It’s possible for symbolic links to be broken. If you erase the entry in your phone book for Fred’s Town Cars, then this doesn’t do anything with the Taxi entry. The Taxi entry still thinks it points to Fred’s Town Cars which no longer exists. On your filesystem, if you delete the file that a symbolic link points to, then the symbolic link now points to something that no longer exists and you get an error when you try to open the link.

What happens if you delete the symbolic link itself? Only the link gets deleted. The target of the link remains unchanged. Think what would happen if you removed the link for Taxi from your phone book. The entry for Fred’s Town Cars would remain untouched. Although you’d be back to the same problem of trying to remember the taxi company name.

The nice thing about symbolic links is they’re very flexible. You can have a symbolic link that points somewhere else entirely. Maybe to an old phone book. On your filesystem, a symbolic link can point to a different partition or a different hard drive, or even a target on a different computer. You can create symbolic links to other files or folders.

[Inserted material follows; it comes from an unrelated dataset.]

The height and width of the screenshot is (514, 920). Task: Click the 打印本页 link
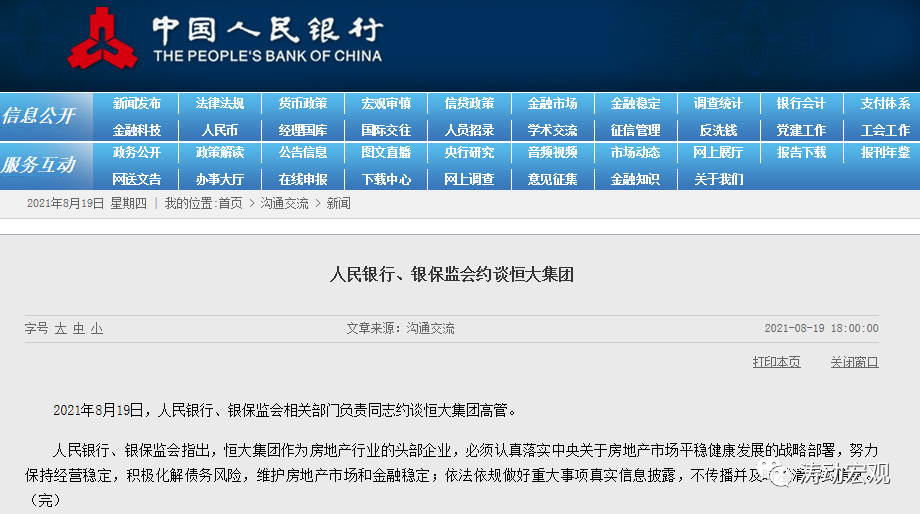(776, 362)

A symbolic link can do this because all it contains is the path and name of the target. It’s like a shortcut to you typing that path and name yourself. In fact, the concept of a shortcut is very similar to a symbolic link. It’s a shortcut that the filesystem knows how to handle itself.

Before we get to hard links, let’s jump ahead to junction points. This is an idea introduced by Microsoft and I’m only aware of junction points existing on Windows filesystems. You can think of a junction point as a more restricted version of a symbolic link. You lose the ability to link anywhere you want and have to stay on the same filesystem volume. So you can’t cross partitions or drives or jump to another computer. You can also only link to other folders. In exchange for this restriction, you get a faster link that can be followed right at the source.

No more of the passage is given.